The Socialist Party Without Borders (Parti Socialiste sans Frontières, PSF; الحزب الاشتراكي بلا حدود) is a political party of the opposition in Chad. It is a democratic socialist party with a decentralization and anti-corruption platform.

On 6 August 2021, Yaya Dillo Djerou Betchi was elected president of the party, replacing the founder Dinamou Daram. Under Dinamou Daram, who was jailed by the Chadian government in October 2016 for encouraging citizens not to pay taxes and fines, PSF joined the opposition coalition FONAC.

==February 2024 crackdown==
In February 2024, the Chadian government blamed the PSF for an attack on the offices of the Chadian intelligence services, which had caused "several deaths" in N'Djamena. This attack came after the arrest of a PSF member accused of "attempted assassination against the president of the Supreme Court" and a day after the announcement that the presidential elections will be held on 6 May. After 33 years of the power being in the hands of the Déby family, the elections can offer continuation to the son of Idriss Déby.

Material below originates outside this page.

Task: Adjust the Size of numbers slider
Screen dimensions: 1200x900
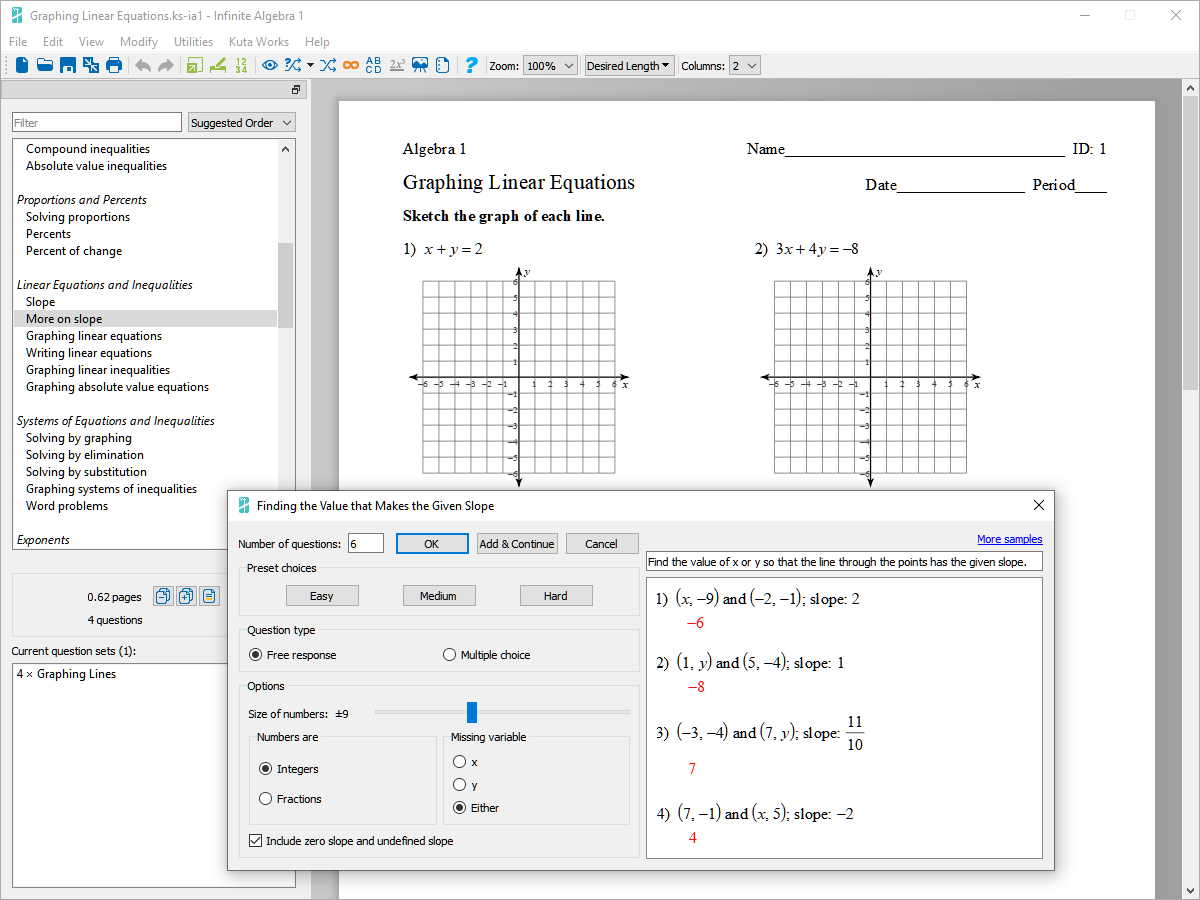Action: click(x=472, y=712)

After the news of both the shooting and arrest of Ahmed Torabi, the party member accused of the assassination attempt, emerged, Yaya Dillo Djérou claimed that the attacks were staged by the Chadian government. Djérou said that Torabi was executed by security forces after his arrest, with his body being placed outside the offices of the Chadian intelligence services. Other PSF members and Torabi's relatives went there to retrieve his body, but were ambushed by soldiers, resulting in several deaths.

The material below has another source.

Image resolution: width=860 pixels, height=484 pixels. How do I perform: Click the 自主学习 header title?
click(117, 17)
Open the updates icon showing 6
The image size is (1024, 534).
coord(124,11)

In the response, military vehicles surrounded the PSF headquarters amid heave gunfire. According to internet watchdog Netblocks, connectivity was restricted. Yaya Dillo Djérou was among dozens killed on 28 February after the party's office was besieged by the Chadian Army amid unrest over the elections. The attacks were condemned by the African Union, and French Minister for Europe and Foreign Affairs Jean-Yves Le Drian called on an impartial investigation into the incident. On 13 March 2024, the party was dissolved by the Chadian government.